→ **Problem details**
Please copy every one of the items below word for word.

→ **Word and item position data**
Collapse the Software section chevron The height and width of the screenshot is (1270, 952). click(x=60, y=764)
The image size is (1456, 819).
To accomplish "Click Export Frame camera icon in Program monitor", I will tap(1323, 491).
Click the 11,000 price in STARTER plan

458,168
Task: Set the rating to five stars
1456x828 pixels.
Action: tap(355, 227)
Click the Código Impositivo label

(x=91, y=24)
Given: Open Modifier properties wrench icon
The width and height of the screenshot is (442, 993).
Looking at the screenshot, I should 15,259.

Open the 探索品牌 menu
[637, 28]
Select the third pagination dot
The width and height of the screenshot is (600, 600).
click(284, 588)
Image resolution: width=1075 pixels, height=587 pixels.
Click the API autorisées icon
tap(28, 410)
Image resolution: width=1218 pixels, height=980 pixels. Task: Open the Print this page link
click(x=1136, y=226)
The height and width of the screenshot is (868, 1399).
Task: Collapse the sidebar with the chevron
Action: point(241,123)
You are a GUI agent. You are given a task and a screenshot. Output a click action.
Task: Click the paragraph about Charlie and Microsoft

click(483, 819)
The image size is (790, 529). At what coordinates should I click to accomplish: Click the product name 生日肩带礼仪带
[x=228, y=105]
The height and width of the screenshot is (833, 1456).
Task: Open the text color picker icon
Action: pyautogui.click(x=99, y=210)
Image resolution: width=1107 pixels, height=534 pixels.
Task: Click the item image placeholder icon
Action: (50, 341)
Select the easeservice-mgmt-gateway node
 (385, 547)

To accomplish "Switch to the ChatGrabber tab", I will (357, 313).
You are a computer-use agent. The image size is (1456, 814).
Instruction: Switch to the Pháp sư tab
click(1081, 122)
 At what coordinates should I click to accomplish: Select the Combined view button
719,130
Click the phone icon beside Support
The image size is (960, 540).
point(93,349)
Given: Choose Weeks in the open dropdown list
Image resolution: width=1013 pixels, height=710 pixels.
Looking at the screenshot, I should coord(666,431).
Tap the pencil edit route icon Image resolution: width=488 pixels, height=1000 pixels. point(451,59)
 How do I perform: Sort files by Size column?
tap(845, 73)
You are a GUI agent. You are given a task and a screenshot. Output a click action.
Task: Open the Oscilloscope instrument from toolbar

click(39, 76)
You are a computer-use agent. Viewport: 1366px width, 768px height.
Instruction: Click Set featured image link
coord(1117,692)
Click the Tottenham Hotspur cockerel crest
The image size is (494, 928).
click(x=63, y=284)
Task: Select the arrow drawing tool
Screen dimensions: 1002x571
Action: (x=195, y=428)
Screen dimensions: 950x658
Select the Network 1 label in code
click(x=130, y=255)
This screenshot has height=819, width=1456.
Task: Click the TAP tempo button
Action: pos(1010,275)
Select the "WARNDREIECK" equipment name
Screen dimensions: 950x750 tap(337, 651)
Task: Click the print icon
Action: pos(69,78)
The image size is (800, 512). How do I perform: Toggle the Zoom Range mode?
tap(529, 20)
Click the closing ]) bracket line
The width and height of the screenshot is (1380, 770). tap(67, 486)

→ **Solved problem**
Collapse the Software section chevron The height and width of the screenshot is (1270, 952). click(x=60, y=764)
The image size is (1456, 819).
To accomplish "Click Export Frame camera icon in Program monitor", I will tap(1323, 491).
Click the 11,000 price in STARTER plan

458,168
Task: Set the rating to five stars
1456x828 pixels.
Action: tap(355, 227)
Click the Código Impositivo label

(x=91, y=24)
Given: Open Modifier properties wrench icon
The width and height of the screenshot is (442, 993).
Looking at the screenshot, I should 15,259.

Open the 探索品牌 menu
[637, 28]
Select the third pagination dot
The width and height of the screenshot is (600, 600).
click(284, 588)
Image resolution: width=1075 pixels, height=587 pixels.
Click the API autorisées icon
tap(28, 410)
Image resolution: width=1218 pixels, height=980 pixels. Task: Open the Print this page link
click(x=1136, y=226)
The height and width of the screenshot is (868, 1399).
Task: Collapse the sidebar with the chevron
Action: point(241,123)
You are a GUI agent. You are given a task and a screenshot. Output a click action.
Task: Click the paragraph about Charlie and Microsoft

click(483, 819)
The image size is (790, 529). At what coordinates should I click to accomplish: Click the product name 生日肩带礼仪带
[x=228, y=105]
The height and width of the screenshot is (833, 1456).
Task: Open the text color picker icon
Action: pyautogui.click(x=99, y=210)
Image resolution: width=1107 pixels, height=534 pixels.
Task: Click the item image placeholder icon
Action: (50, 341)
Select the easeservice-mgmt-gateway node
 (385, 547)

To accomplish "Switch to the ChatGrabber tab", I will (357, 313).
You are a computer-use agent. The image size is (1456, 814).
Instruction: Switch to the Pháp sư tab
click(1081, 122)
 At what coordinates should I click to accomplish: Select the Combined view button
719,130
Click the phone icon beside Support
The image size is (960, 540).
point(93,349)
Given: Choose Weeks in the open dropdown list
Image resolution: width=1013 pixels, height=710 pixels.
Looking at the screenshot, I should coord(666,431).
Tap the pencil edit route icon Image resolution: width=488 pixels, height=1000 pixels. point(451,59)
 How do I perform: Sort files by Size column?
tap(845, 73)
You are a GUI agent. You are given a task and a screenshot. Output a click action.
Task: Open the Oscilloscope instrument from toolbar

click(39, 76)
You are a computer-use agent. Viewport: 1366px width, 768px height.
Instruction: Click Set featured image link
coord(1117,692)
Click the Tottenham Hotspur cockerel crest
The image size is (494, 928).
click(x=63, y=284)
Task: Select the arrow drawing tool
Screen dimensions: 1002x571
Action: (x=195, y=428)
Screen dimensions: 950x658
Select the Network 1 label in code
click(x=130, y=255)
This screenshot has height=819, width=1456.
Task: Click the TAP tempo button
Action: pos(1010,275)
Select the "WARNDREIECK" equipment name
Screen dimensions: 950x750 tap(337, 651)
Task: Click the print icon
Action: pos(69,78)
The image size is (800, 512). How do I perform: Toggle the Zoom Range mode?
tap(529, 20)
Click the closing ]) bracket line
The width and height of the screenshot is (1380, 770). tap(67, 486)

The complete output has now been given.